En ce moment en pause, l’actrice s’occupe de quelques projets et passe le temps en cuisinant. « J’ai une famille. C’est ma vie », dit-elle. Un matin de rêve, c’est me lever à 6 heures, sortir promener les chiens, m’asseoir avec une tasse de thé et lire un livre de cuisine ». Famille et travail commencent toutefois à s’entremêler car ses deux enfants aînés Joe (son fils de 21 ans avec Sam Mendes) et Mia (sa fille de 23 ans avec Jim Threapleton) se sont tous deux lancés dans des carrières d’acteurs. Elle a aussi un jeune fils de 10 ans avec son mari, Edward Abel Smith. Kate a partagé les plateaux avec ses deux aînés dans I Am Ruth. Le téléfilm dramatique de 2021, qui avait été entièrement improvisé, met en scène une mère qui essaie désespérément de se reconnecter avec sa fille ado obsédée par les réseaux sociaux. Mia y est phénoménale : « Heureusement, ils sont doués », reconnaît Kate. « Jouer à leurs côtés était naturel. Ce sont des enfants qui m’ont fait réciter [mes] répliques depuis qu’ils savent lire. Ils m’ont vue terrifiée auparavant. Ils ont vécu cela avec moi. »

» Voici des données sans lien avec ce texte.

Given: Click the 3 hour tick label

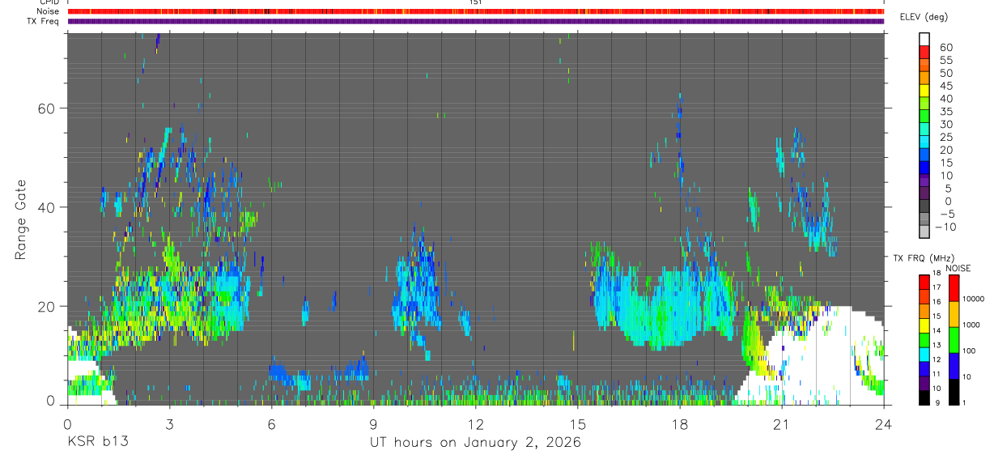Looking at the screenshot, I should [x=169, y=424].
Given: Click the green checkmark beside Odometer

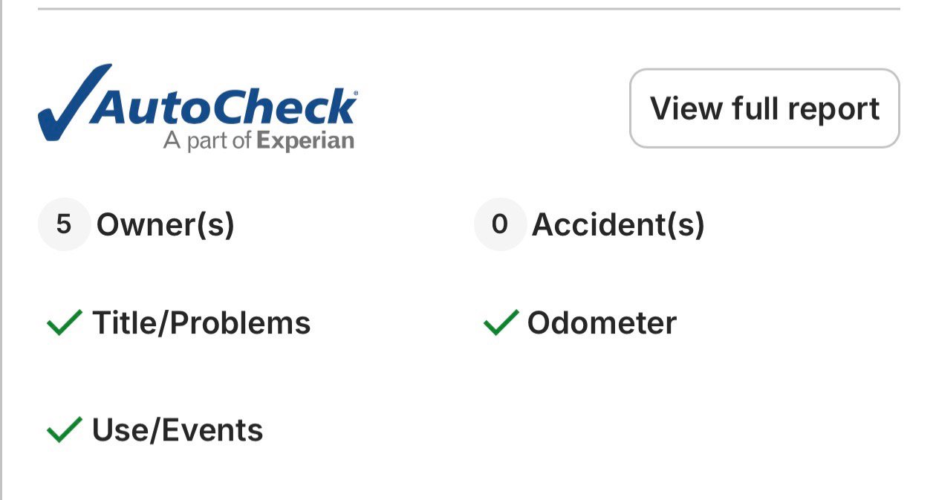Looking at the screenshot, I should click(501, 323).
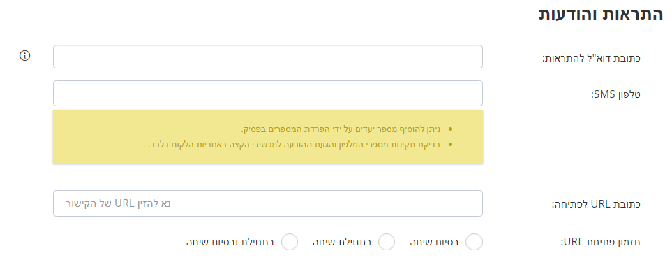This screenshot has width=672, height=260.
Task: Click the notice line about separating numbers with comma
Action: 341,129
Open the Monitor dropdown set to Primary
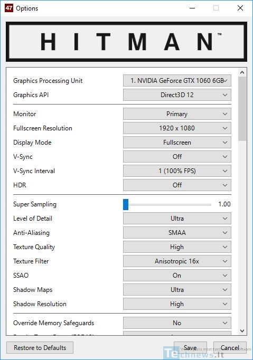This screenshot has height=360, width=253. point(177,114)
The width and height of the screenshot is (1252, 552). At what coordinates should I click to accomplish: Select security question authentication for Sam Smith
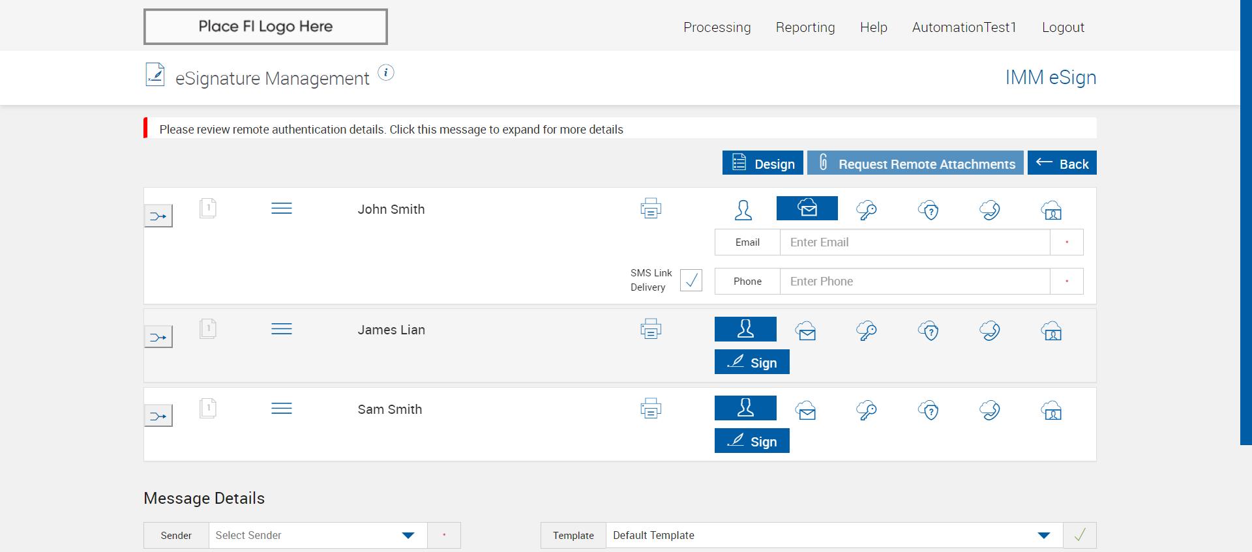[x=929, y=411]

« Lorsqu’un ADOLESCENT vit quelque chose de TRAUMATISANT, le parent pense automatiquement que c’est sa FAUTE »
Dans la vraie vie, aucun des trois n’est sur les réseaux sociaux (le compte @kate.winslet.official suivi par plus d’un million d’abonnés est « totalement faux »). Cela ne veut pas dire que les problèmes abordés dans la série ne sont pas actuels. « Le nombre de jeunes filles que j’ai vues passer par là, et qui m’en parlent », raconte Kate. Les gens l’abordent à propos de I Am Ruth, plus que tout autre film qu’elle a réalisé. « L’autre jour, une gardienne de parking a fondu en larmes en me voyant et m’a dit : “je suis Ruth”. Lorsqu’un adolescent vit quelque chose de traumatisant, le parent pense automatiquement que c’est sa faute. Une honte étrange s’installe, et quand cette honte entre en jeu, tu te fermes et n’en discutes pas. Je voulais raconter une histoire qui permette aux gens d’avoir une plateforme pour en parler. C’est cet aspect-là qui est bouleversant. »
L’actrice compare les débuts de leurs carrières : « C’est différent aujourd’hui. Mia est sa propre personne. [Les jeunes femmes savent] désormais comment utiliser leur voix ». Elle se souvient de l’immense succès de Titanic, sorti lorsqu’elle avait 22 ans. « J’avais l’impression de devoir avoir un certain look, agir d’une certaine façon. Et les médias étaient très intrusifs à l’époque, ma vie était assez désagréable. » Elle se souvient : « Les journalistes me disaient toujours “après Titanic, vous auriez pu faire ce que vous vouliez, et pourtant, vous avez choisi de travailler sur ces petits projets”. Et je leur répondais que je le préférais ainsi ! Parce qu’être connue était un cauchemar. Bien sûr que j’étais reconnaissante. J’avais la vingtaine et j’avais un appartement, mais je n’avais pas envie d’être suivie même lorsque j’allais nourrir des canards. »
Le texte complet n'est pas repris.